TEXT FOR ANALYSIS:
========================================

2.3. Instruments and Protocols#

When we consider the scope of the data, we also consider the instrument being used to take the measurements and the procedure for taking measurements, which we call the protocol. For a survey, the instrument is typically a questionnaire that an individual in the sample answers. The protocol for a survey includes how the sample is chosen, how nonrespondents are followed up on, interviewer training, protections for confidentiality, and so on.

Good instruments and protocols are important to all kinds of data collection. If we want to measure a natural phenomenon, such as carbon dioxide in the atmosphere, we need to quantify the accuracy of the instrument. The protocol for calibrating the instrument and taking measurements is vital to obtaining accurate measurements. Instruments can go out of alignment and measurements can drift over time, leading to poor, highly inaccurate measurements.

Protocols are also critical in experiments. Ideally, any factor that can influence the outcome of the experiment is controlled. For example, temperature, time of day, confidentiality of a medical record, and even the order in which measurements are taken need to be consistent to rule out potential effects from these factors getting in the way.

With digital traces, the algorithms used to support online activity are dynamic and continually reengineered. For example, Google’s search algorithms are continually tweaked to improve user service and advertising revenue. Changes to the search algorithms can impact the data generated from the searches, which in turn impact systems built from these data, such as the Google Flu Trend tracking system. This changing environment can make it untenable to maintain data collection protocols and difficult to replicate findings.

Many data science projects involve linking data together from multiple sources. Each source should be examined through this data-scope construct, and any difference across sources should be considered. Additionally, matching algorithms used to combine data from multiple sources need to be clearly understood so that populations and frames from the sources can be compared.

Measurements from an instrument taken to study a natural phenomenon can be cast in the scope diagram of a target, access frame, and sample. This approach is helpful in understanding the instrument’s accuracy.

========================================

DATA FOR REVIEW:
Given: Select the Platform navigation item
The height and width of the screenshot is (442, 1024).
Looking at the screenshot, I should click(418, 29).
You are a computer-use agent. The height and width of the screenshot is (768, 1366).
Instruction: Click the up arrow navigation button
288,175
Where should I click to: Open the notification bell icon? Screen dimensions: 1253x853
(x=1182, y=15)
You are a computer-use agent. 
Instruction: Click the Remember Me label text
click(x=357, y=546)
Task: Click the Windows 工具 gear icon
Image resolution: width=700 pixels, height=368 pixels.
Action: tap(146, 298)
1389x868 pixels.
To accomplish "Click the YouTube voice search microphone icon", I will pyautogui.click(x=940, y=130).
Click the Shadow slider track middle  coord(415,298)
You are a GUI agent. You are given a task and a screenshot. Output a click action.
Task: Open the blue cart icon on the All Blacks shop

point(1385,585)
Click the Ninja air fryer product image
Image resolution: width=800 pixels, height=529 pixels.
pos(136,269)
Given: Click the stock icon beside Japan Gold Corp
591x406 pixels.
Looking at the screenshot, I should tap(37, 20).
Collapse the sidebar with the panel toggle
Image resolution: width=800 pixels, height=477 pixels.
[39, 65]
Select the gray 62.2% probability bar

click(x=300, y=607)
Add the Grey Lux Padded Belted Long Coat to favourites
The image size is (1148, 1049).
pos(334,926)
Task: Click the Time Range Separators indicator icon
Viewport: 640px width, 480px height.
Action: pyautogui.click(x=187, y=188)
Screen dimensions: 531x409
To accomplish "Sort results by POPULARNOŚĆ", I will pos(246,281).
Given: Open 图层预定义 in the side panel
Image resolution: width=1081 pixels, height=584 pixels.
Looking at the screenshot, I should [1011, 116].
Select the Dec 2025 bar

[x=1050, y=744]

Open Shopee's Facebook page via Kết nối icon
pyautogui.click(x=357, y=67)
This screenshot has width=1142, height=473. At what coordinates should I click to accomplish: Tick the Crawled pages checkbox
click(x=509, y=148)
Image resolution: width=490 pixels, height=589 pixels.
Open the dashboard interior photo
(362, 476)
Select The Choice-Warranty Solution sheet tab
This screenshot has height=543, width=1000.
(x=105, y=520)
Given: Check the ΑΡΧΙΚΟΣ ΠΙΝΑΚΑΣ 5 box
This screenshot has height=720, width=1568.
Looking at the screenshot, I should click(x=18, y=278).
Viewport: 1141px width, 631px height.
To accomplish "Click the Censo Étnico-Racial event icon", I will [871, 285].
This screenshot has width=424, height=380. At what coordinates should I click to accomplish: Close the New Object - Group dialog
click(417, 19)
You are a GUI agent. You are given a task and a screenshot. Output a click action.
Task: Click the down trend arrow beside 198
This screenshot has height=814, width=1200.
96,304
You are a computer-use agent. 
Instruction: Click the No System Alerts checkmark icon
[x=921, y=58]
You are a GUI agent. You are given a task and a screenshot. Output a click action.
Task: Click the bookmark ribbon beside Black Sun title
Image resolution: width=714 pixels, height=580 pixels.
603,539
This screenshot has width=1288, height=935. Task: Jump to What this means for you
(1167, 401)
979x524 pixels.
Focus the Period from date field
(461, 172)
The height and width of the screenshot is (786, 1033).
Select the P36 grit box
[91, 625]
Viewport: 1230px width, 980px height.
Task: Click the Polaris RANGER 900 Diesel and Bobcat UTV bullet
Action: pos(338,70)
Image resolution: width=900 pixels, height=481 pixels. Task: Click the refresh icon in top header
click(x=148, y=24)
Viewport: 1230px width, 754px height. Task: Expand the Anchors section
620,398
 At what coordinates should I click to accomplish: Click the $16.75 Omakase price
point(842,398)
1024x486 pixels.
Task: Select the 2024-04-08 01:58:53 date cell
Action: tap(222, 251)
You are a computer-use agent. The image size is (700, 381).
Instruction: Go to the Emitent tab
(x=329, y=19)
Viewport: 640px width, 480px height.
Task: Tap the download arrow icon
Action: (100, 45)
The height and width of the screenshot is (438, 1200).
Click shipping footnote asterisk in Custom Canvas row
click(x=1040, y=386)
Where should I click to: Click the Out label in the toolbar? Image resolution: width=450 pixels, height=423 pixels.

========================================

TASK SET:
[1] Answer these questions about the section on instruments and protocols:
(a) What is the instrument typically for a survey?
(b) Which tracking system built from search data is named as an example?
(c) What needs to be clearly understood so that populations and frames from multiple sources can be compared?
[2] From the section on instruments and protocols, quote the stretch from "Good instruments and" through "highly inaccurate measurements.".

PER-TASK OUTPUTS:
[1]
(a) A questionnaire that an individual in the sample answers.
(b) The Google Flu Trend tracking system.
(c) The matching algorithms used to combine data from multiple sources.

[2]
Good instruments and protocols are important to all kinds of data collection. If we want to measure a natural phenomenon, such as carbon dioxide in the atmosphere, we need to quantify the accuracy of the instrument. The protocol for calibrating the instrument and taking measurements is vital to obtaining accurate measurements. Instruments can go out of alignment and measurements can drift over time, leading to poor, highly inaccurate measurements.